Worsell is one of the rare gems in the sport. He doesn’t care too much about what people think. He just writes what he thinks. The sport is a lot better place with him in it. Sadly, writers like Worsell are becoming an endangered species. Craig Scott has formulated an original concept with his Contaminated Food segment on his own website Boxing Zombie. It is a refreshing change from the mundane that litters the sport. It upsets many in the sport and with good reason. It gets incredible traction and highlights everything that is wrong with the sport. It also highlights how the written word can still play an important role in boxing.

Rob Tebbutt got it right in his days at Boxing Social. A combination of video content that was actually worth watching and excellent long-piece written features. Tebbutt migrated most of the old Boxing Monthly brigade over, and the quality of the writing and the results were obvious. Tebbutt, now in the Boxing News stable, has taken it a step further. There are, of course, other outlets that offer similar one-stop content for all, but they are in the minority.

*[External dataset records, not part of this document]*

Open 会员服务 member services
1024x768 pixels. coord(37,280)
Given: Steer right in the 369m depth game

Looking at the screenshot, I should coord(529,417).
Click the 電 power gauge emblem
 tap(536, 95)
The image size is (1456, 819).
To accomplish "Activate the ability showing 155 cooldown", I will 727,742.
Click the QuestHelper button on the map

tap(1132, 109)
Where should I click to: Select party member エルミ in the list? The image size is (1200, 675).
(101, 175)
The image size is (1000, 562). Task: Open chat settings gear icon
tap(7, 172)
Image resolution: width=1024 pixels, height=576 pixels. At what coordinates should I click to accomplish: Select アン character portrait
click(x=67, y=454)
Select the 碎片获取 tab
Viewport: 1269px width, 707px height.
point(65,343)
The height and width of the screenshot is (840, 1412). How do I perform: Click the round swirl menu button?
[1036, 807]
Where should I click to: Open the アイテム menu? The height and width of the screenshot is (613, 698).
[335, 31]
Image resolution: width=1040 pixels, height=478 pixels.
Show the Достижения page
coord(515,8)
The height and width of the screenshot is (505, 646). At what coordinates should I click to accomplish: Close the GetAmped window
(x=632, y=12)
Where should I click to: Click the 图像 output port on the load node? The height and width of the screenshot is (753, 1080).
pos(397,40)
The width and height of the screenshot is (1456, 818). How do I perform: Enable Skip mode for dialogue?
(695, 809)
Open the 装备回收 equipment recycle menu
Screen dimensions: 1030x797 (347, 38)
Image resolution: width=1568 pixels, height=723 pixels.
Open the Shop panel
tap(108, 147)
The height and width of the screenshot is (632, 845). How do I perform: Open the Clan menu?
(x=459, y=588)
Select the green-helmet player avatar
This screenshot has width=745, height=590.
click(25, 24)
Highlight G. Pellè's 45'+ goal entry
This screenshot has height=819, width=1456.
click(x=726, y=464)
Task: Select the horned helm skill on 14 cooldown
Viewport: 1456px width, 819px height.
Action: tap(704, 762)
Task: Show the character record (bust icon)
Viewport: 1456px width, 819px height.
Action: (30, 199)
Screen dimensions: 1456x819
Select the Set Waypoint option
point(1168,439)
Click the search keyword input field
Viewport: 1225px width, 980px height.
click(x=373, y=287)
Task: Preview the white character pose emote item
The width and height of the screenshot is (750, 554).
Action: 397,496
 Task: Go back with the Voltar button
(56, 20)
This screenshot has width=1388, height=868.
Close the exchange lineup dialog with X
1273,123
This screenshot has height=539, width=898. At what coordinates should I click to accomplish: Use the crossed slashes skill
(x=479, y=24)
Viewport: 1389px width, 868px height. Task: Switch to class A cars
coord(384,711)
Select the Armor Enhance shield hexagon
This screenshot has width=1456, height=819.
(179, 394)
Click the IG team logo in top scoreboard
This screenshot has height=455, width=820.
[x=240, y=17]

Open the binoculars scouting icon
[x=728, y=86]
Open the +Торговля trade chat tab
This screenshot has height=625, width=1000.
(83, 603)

McRae, Dixon, and many, many others have given us timeless pieces of work over the years. Only recently, Dixon has written one of the most important books in the history of the sport in Damage. Everyone involved in the sport should be made to read it, trust me, it is that good and that important. But in ten years or more, will a book like that be written at all. I have my doubts. A twenty-page offering of The Thirty Best Tweets of Tony Bellew is far more likely, with a little introduction by Eddie Hearn. Is that really the future? Once McRae, Dixon, Worsell, and the rest have gone, who will replace them? That is perhaps the biggest worry of all. I was brought up on the delights of Hugh McIlvanney and Harry Mullan. What have future generations got to look forward to? Books with Brutally Honest in the title? You pay your money, open the book and you are extremely disappointed with what you find. Never judge a book by the cover, they say. Maybe, we should.

Video content is the future, there is no getting away from that and that world provides a lot of really good content and gives the sport the type of coverage it badly needs especially when the mainstream press have largely turned their backs on the sport. But writing will undoubtedly suffer because of it. The market will ultimately dictate what type of future it has. With paid positions extremely limited in boxing, writers of any note will simply look elsewhere for work. But there is still a place for the written word. The hope is, it finds it. And quickly.